Involvement of the CD27-CD70 co-stimulatory pathway in allogeneic T-cell response to follicular lymphoma cells.

Abstract

Non-activated follicular lymphoma (FL) cells do not function as effective antigen-presenting cells in vivo. CD40 activation of FL cells up-regulates critical adhesion and co-stimulatory molecules, thereby inducing lymphoma-specific cytotoxic T cells in vitro. However, other evidence suggests that CD70 is another important co-stimulatory molecule involved in antigen dependent T-cell activation. Here, we showed that freshly isolated FL cells from eight diagnostic biopsies expressed intermediate to high levels of CD27, whereas only insignificant levels of CD70 were detected on their cell surface. Together with the low to intermediate expression of B7, these findings help to explain the poor antigen-presenting capacity of non-activated FL cells. Activation of FL cells by CD27 and CD40 induced a significantly higher alloantigen T-cell response than CD40 alone, whereas CD27 activation induced only a mostly insignificant T-cell proliferation. Both CD40 and CD27 + CD40 activation resulted in a high up-regulation of CD70 and B7 molecules, whereas CD27 activation up-regulated CD70 but not B7 expression on the surface of FL cells. Thus, expression of both CD70 and B7 co-stimulatory molecules appears to be essential for an efficient T-cell-mediated immune response.

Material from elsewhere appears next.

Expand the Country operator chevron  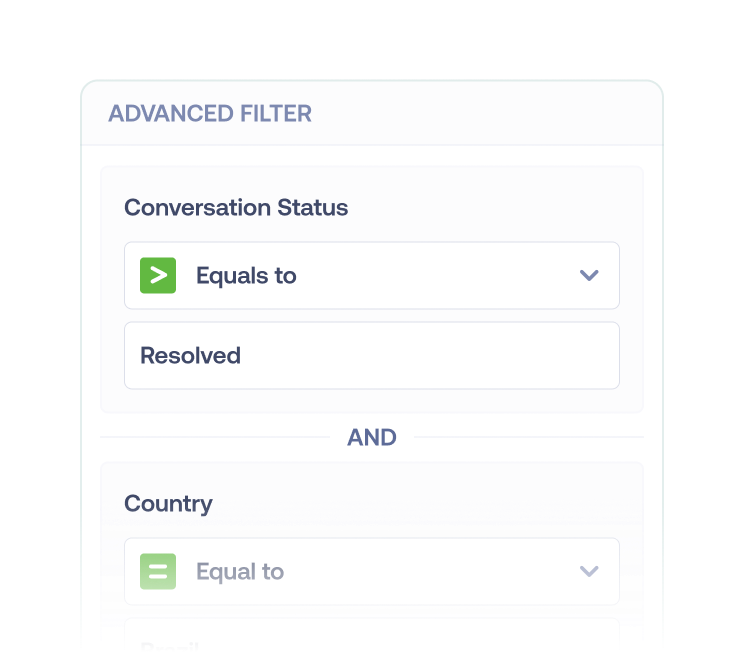click(589, 571)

However, the molecules responsible for the significantly higher alloantigen T-cell response to FL cells activated through CD27 and CD40 remain to be identified. In summary, we conclude that CD27+CD70 represents another co-stimulatory pathway involved in T-cell-mediated immune responses to FL cells. Our findings suggest that several co-stimulatory pathways exist and should be taken into consideration to optimize antigen presentation for the generation of lymphoma-directed cytotoxic T cells for adoptive immunotherapy.